PIC Project

By , June 13, 2013 16:55

Pet inorganic compound (PIC) project (1st iteration 2013)

In an effort to make some of the chemistry concepts taught more tangible and personal, each student in Prof Jacobs’ groups had to choose, the word he used was adopt, an inorganic compound.  Each of these compounds was to be adopted as a pet, and be given its proper systematic name.   (Naming of compounds the students find particularly difficult, because there are lots of names and lots of structures to remember).

Each of the pet inorganic compounds (PIC) chosen was unique in the sense that no two students were allowed to have the same PIC.  When assembling their PICs only cations and anions that would hydrolyse in water are allowed, thus Group 1 elements and anions of strong acids were excluded.

As new concepts were introduced during lectures, e.g. atomic structure and the symbols to indicate isotopes (), the students were encouraged to find out the isotopic structures of the atoms that make up their individual PICs.  When solubility and relative solubility of inorganic compounds in aqueous medium was introduced, students had to find out whether their compounds were i) readily soluble in water (in which case the solubility had to be calculated from available data), ii) sparingly soluble (in which case they had to obtain the solubility product constant), etc.  They also had to write dissociation reactions for their PICs, assuming that the ionic compounds would dissociate completely in aqueous medium.  All of this created some stir in class as students commented on each other’s efforts.  When they had practicals the students were encouraged to see if they could find their PIC amongst the chemicals on the benches or on the racks in the labs.

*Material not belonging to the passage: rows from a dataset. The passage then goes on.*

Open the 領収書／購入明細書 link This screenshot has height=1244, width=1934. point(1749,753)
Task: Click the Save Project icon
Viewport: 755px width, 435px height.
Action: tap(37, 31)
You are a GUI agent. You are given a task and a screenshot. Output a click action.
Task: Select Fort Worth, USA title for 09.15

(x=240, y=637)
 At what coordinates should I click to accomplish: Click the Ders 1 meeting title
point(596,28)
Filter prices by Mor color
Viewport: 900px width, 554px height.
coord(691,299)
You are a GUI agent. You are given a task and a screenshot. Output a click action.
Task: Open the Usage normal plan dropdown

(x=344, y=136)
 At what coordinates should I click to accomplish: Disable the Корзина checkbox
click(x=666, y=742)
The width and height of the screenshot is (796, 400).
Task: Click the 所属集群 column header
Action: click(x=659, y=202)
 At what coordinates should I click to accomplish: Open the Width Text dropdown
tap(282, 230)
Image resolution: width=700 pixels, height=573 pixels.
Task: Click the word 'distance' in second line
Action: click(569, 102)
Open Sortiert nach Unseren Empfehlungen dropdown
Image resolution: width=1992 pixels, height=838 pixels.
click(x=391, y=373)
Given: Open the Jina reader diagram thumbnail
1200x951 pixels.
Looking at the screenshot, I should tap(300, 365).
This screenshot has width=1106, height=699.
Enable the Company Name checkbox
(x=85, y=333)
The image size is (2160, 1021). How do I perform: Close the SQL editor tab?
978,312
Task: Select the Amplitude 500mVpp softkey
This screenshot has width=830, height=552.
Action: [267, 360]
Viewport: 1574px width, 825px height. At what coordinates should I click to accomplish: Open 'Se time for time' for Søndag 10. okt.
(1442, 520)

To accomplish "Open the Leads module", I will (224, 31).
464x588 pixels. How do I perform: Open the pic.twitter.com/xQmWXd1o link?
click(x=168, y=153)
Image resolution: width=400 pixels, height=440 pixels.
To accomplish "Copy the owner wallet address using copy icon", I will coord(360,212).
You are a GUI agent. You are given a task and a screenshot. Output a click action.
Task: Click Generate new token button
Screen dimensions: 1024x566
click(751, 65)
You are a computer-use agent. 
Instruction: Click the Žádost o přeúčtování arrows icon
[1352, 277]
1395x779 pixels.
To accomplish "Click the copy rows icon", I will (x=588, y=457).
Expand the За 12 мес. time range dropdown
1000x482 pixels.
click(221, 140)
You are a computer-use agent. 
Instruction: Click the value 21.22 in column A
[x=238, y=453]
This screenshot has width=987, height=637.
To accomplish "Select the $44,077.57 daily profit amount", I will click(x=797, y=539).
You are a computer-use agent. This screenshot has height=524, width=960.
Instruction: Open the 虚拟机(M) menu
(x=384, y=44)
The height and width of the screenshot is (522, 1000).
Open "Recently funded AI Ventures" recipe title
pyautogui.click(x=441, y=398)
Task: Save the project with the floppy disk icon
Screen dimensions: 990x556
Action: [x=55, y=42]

The idea of a competition is kept alive through-out the project and small boxes of Smarties are given as spot prizes.  One such prize, for example, was for the lowest contribution to the mass of their PIC by any element.  The prize was won by the group where one student chose SrHPO4 as his compound, with an 0.55% (m/m) contribution of the H-atom to the mass of his compound.

The students have to maintain a portfolio on their PICs and make notes, by comparing their data with the data of other students, of especially where their PIC out-competed the PICs of other students.  Anything counts: physical or chemical properties, value-added or usefulness of the PIC, it’s up to the students to decide.  The students may declare a competition or challenge at any time and compete for the prize.  The result is immediately made available and the prizes handed out.

In the last term the students will write a summary of 500 words to “sell” their PIC as the best.  They will first compete within their group of three. Each of the groups will collectively decide and select their best candidate PIC, the one which they think has the chance to win the class prize.  There will be cash prizes for the top three candidates.  There are no rules by which they can judge their PIC as best.  Rules are made by the students themselves.  During the final round of the competition the groups that represent the top three candidates will compete at a function hosted by the AlchemUS, the chemistry society of the Dept of Chemistry and Polymer Science.

In the PIC project the students learn with computers as opposed to learn from and of computers.  In the process their computer skills are being honed.

As was mentioned earlier, each student has a unique PIC and the information gathered when doing the different tasks on his/her is essentially useless to other students.  They can learn the “where to” and the “how to” but the application of that information is specific to their own PIC and they have to submit it as such. Suppose one could call this constructivist pedagogy, drawing also from tools and skills taught in the Computer Literacy and University Practice modules.